ホラーだからこそ描き出せる家族の形

新人SF作家の登竜門として知られるハヤカワSFコンテスト。その12回大賞受賞作として刊行された犬怪寅日子『羊式型人間模擬機』(早川書房)は、人間と動物、そしてどうやら人間ではない語り手のユーが織りなす、奇妙な物語だ。
ユーの仕えている一族では、男性が死の間際「御羊」に変身する。当代の大旦那様が羊に変わり、家族はいそいそと儀式の準備を始めるのだが……。という冒頭から面食らってしまうが、物語はあくまでのびやかに、大きな行事を前にした時特有の、あの忙しなさと心が浮き立つような感じを巧みにとらえつつ、一族の人々を描き出していく。

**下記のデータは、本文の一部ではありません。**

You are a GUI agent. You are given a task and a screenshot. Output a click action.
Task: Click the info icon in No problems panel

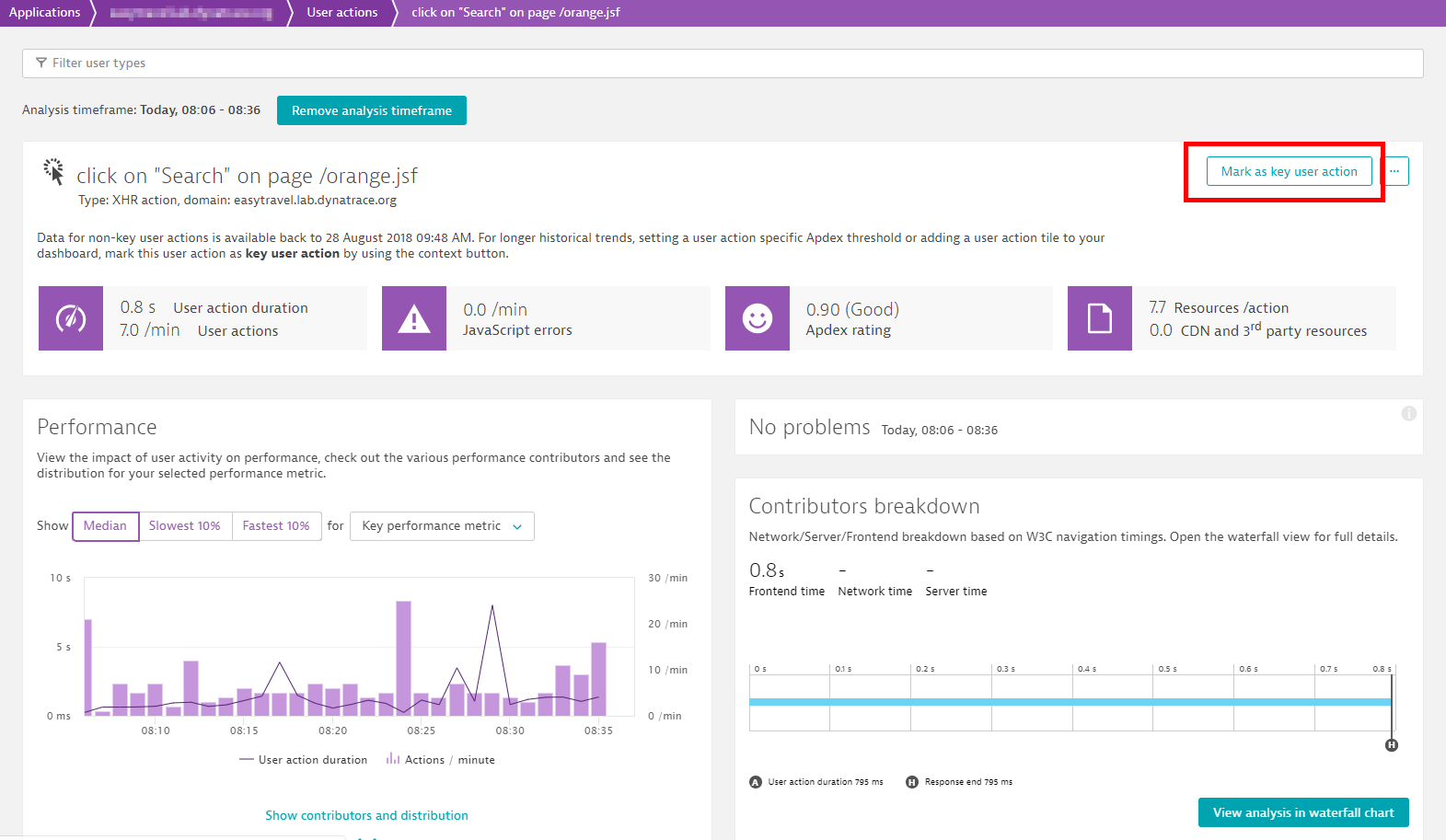click(1408, 414)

あらかじめ言っておくと、なぜ大旦那様が羊に変わるのか、なぜその肉が一族に供されるのかといった謎は、最後まで明かされない。物語の大半を占めるのは、ユーの視点を通して描かれる、一族の風変わりなエピソードの数々だ。同じく大家族ものであるガルシア・マルケスの『百年の孤独』を、より軽やかに幻想的にした感じといったら作風が伝わるだろうか。ヌマワニをはじめとするさまざまな動物が暮らす邸宅の光景、古風でも軽やかな文体、独特のリズム感を持つ台詞まわしも魅力的で、このジェンダー的にも身体的にも多様な家族のエピソードをずっと読んでいたいという気にさせられた。
『Wi-Fi幽霊 乙一・山白朝子ホラー傑作選』(千街晶之編、角川ホラー文庫)は、来年デビュー30周年を迎える人気作家・乙一の、ホラー系の名作を並べたベストコレクションだ。怪談作家・山白朝子の名義で発表された作品も収録されており、本書のために書き下ろされた表題作とあわせて、乙一ホラーの全体像に触れられる一冊となっている。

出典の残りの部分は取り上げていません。